*** DATA PROVIDED Section Begins ***
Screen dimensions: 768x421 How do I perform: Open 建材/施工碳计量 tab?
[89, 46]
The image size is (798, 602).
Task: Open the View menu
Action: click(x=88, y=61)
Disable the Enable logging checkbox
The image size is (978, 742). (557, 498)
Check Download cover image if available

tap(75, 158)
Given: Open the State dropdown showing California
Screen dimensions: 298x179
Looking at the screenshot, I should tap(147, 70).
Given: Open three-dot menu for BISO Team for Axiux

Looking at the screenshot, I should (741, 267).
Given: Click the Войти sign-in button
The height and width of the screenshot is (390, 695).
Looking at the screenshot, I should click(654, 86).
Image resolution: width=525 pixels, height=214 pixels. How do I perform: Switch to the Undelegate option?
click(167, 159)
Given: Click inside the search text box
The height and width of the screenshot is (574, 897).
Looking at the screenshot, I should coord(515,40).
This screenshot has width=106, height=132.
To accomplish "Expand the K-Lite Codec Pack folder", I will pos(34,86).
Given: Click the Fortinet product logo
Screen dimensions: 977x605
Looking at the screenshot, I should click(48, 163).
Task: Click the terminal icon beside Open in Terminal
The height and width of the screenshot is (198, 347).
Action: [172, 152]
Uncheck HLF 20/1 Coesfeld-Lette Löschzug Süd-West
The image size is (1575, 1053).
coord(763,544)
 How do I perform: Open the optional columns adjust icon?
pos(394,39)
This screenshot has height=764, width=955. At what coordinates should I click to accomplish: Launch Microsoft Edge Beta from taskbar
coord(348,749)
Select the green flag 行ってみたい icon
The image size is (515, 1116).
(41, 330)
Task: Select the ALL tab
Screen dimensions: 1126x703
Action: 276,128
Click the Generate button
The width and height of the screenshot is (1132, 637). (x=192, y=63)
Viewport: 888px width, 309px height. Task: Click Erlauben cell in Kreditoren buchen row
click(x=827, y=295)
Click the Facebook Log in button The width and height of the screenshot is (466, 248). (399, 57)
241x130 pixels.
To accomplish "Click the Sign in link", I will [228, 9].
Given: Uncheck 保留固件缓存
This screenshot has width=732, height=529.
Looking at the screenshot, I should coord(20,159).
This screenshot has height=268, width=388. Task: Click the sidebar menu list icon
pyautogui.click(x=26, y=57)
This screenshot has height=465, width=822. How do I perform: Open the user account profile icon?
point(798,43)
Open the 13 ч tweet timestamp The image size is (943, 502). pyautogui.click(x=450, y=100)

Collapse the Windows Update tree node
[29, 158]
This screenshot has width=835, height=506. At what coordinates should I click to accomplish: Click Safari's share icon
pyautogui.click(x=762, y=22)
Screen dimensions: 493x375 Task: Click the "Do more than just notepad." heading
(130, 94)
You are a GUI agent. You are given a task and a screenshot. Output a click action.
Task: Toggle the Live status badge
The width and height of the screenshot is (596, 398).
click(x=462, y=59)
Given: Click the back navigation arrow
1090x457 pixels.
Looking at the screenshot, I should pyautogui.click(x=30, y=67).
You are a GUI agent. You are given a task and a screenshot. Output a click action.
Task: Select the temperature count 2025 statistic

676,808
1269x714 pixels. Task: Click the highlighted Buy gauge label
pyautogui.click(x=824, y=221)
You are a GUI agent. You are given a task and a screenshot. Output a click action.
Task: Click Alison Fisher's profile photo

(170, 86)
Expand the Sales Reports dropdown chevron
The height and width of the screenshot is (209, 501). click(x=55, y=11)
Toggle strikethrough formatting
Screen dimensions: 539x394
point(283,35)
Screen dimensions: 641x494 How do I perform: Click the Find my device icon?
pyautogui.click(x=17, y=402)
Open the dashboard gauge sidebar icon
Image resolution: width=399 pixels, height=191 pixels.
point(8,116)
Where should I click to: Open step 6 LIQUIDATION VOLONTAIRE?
*** DATA PROVIDED Section Ends ***
▶ **WHAT THE EXERCISE ASKS**:
Copy each line above where "will" appears.

▶ **WRITTEN RESPONSE**:
To accomplish "Expand the K-Lite Codec Pack folder", I will pos(34,86).
To accomplish "Click the Sign in link", I will [228, 9].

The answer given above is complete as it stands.